Got the query, Cant figure out the right code to display it..


#1

Hi,

the following query:
[php]$query1 = “SELECT d.value, c.value, d.user_id, (SQRT(POW((b.x - a.x), 2) + POW((b.y - a.y), 2))/1000) * 0.621 AS distance
FROM postcodes a, postcodes b, wp_bp_xprofile_data c JOIN wp_bp_xprofile_data d
ON c.user_id=d.user_id AND d.field_id=1
WHERE a.outcode = '”.$postcode."’ AND b.outcode = c.value
HAVING (distance < ‘".$area."’)
ORDER BY distance asc ";
[/php]

when i run it on the database, returns exactly what i want.

I just need the php code to display all the info.

My code (trunkated):

[php]// display results
while ($list = mysql_fetch_array($result1)) {
$user_postcode = $list[‘value’];
$distance = $list[‘distance’];
$distance = round($distance);
echo “<td colspan=“3” align=“left”>$user_postcode”;
[/php]

Will display only one of the ‘value’, from the wp_bp_xprofile_data table…

Any help? Any more info you need?

Thanks


#2

In short, how to define the other returned ‘value’ to a $variable?


#3

I got it…

Define them 1st using AS, then getting them back with

mysql_fetch_assoc.

Thanks for the help. =)

· · · · ·

Answer these about the forum thread:
(a) What alias does the SQL query give to the calculated column?
(b) According to the first post, from which table is only one "value" displayed?
(c) In the last post, which function is named for getting the values back?

## Material provided
· · · · ·

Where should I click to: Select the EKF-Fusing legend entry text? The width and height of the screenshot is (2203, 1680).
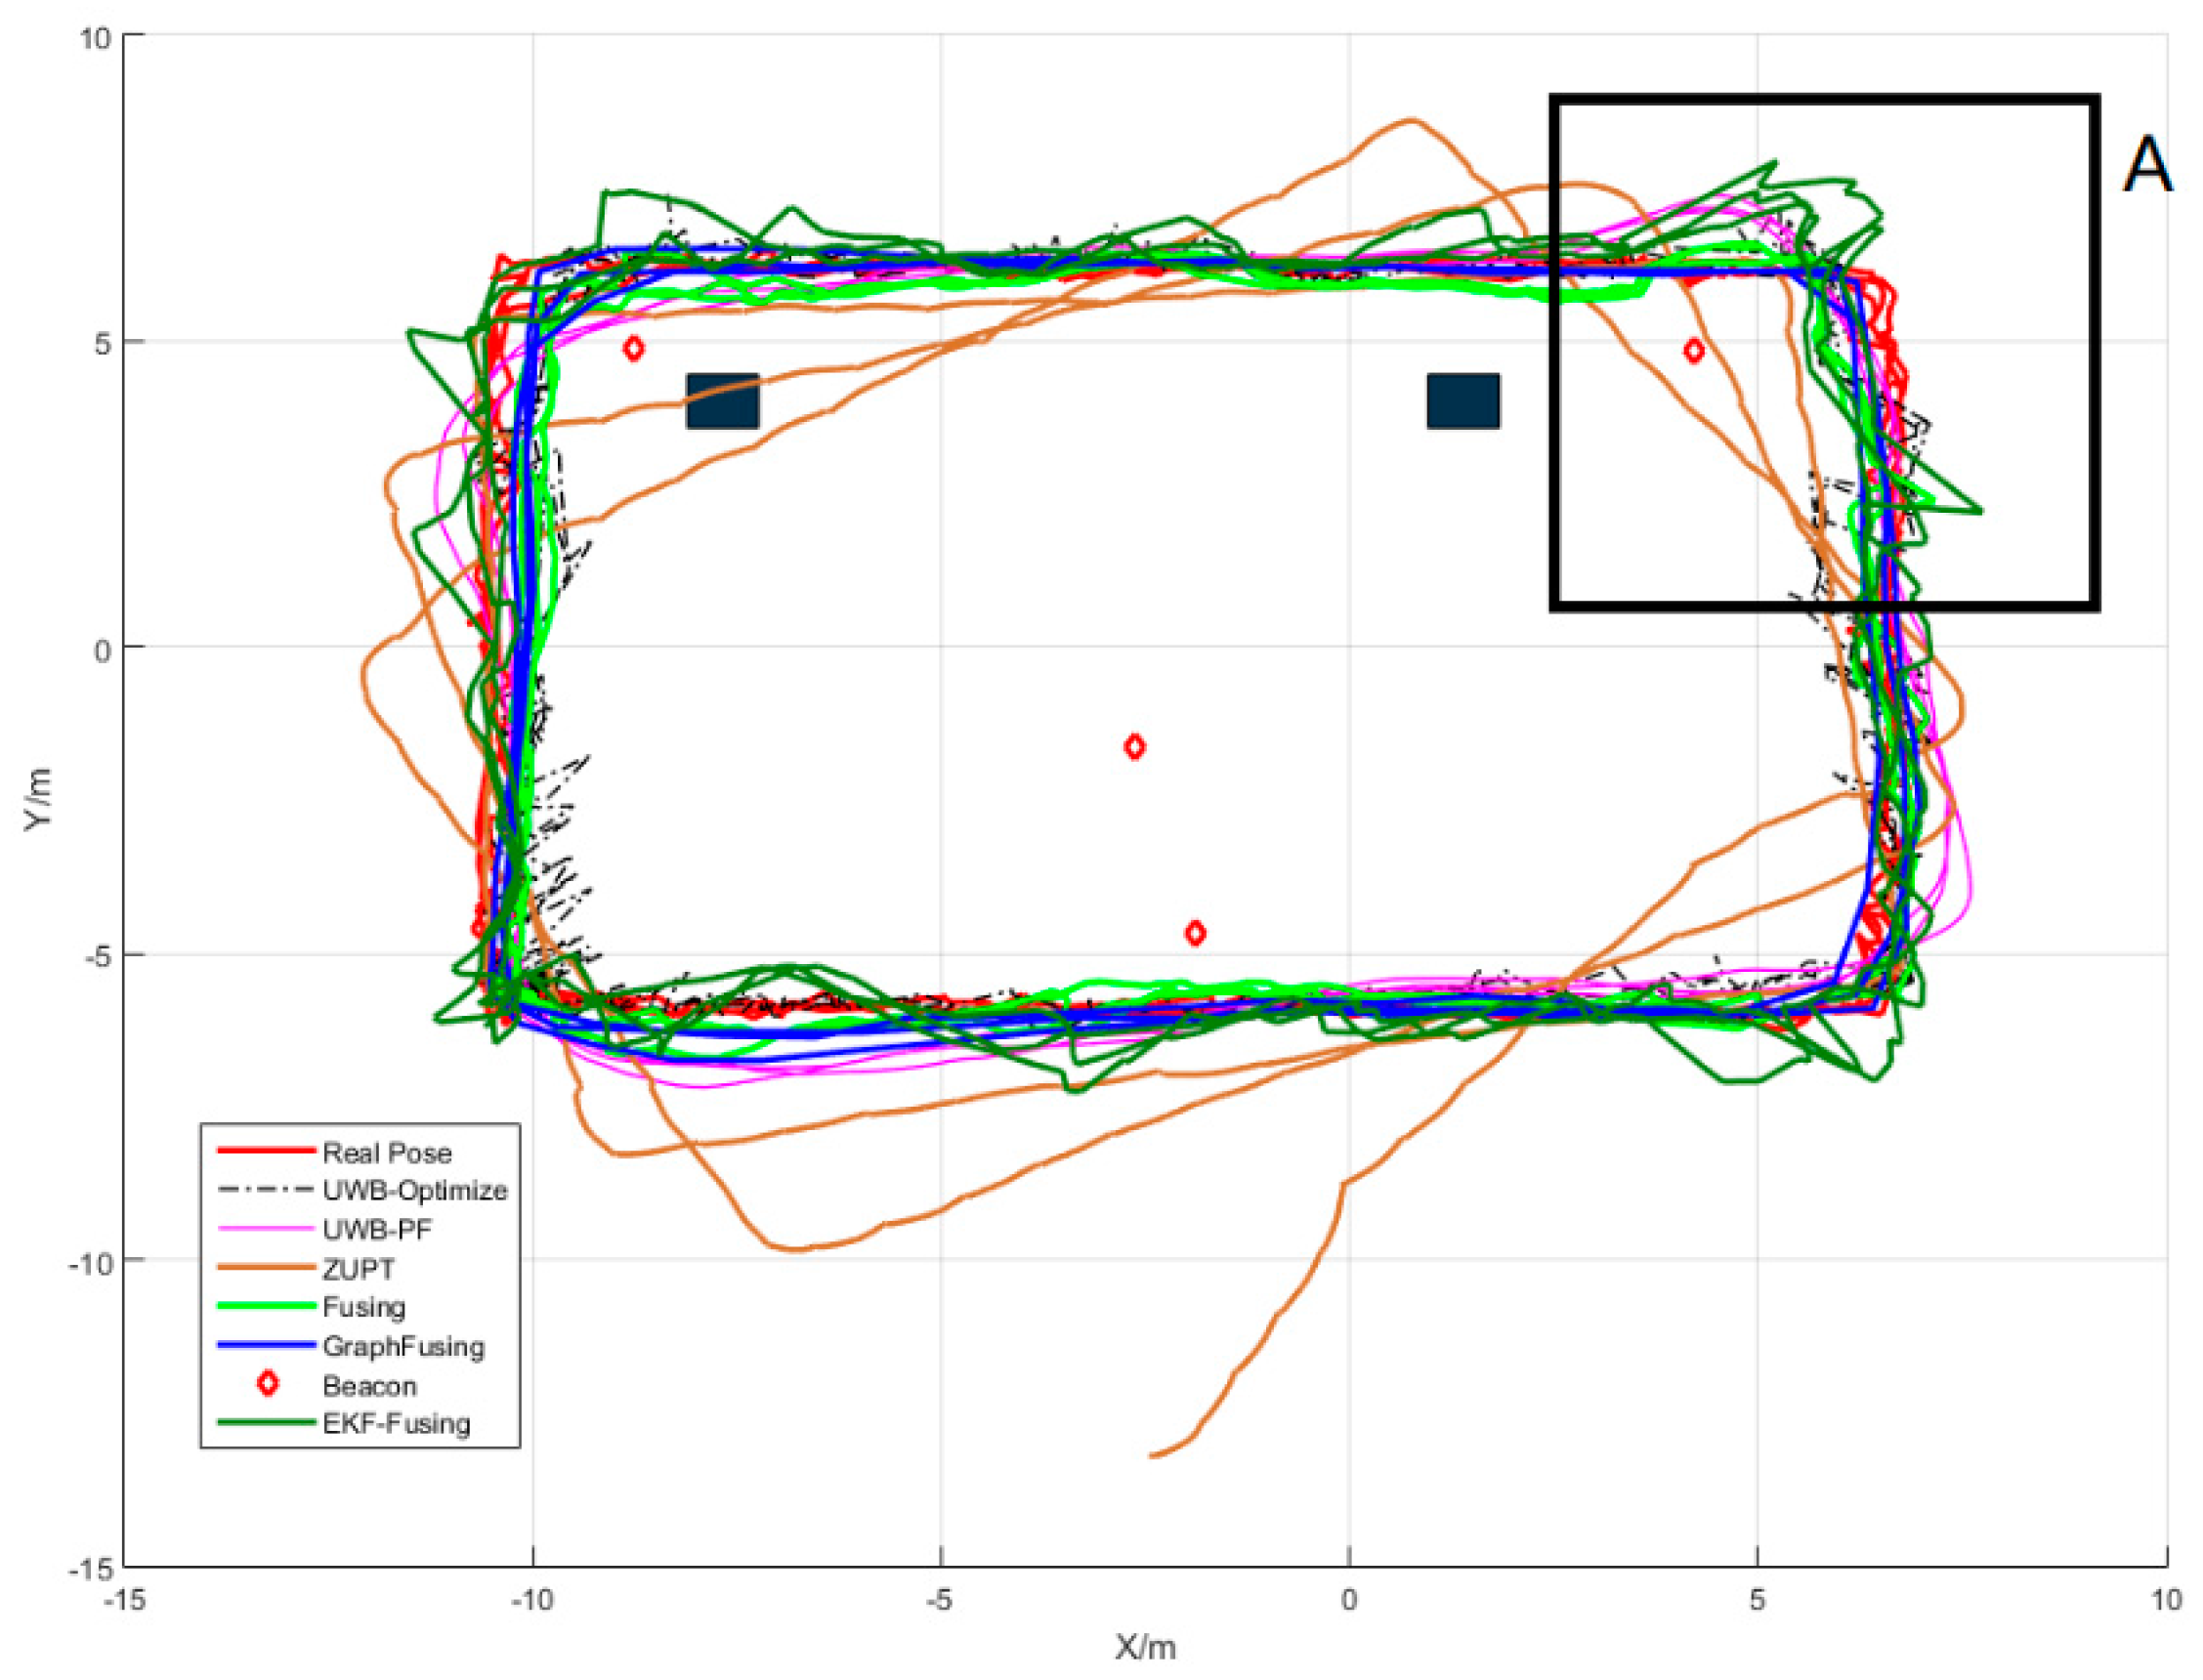(396, 1423)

· · · · ·

## Response
(a) distance
(b) wp_bp_xprofile_data
(c) mysql_fetch_assoc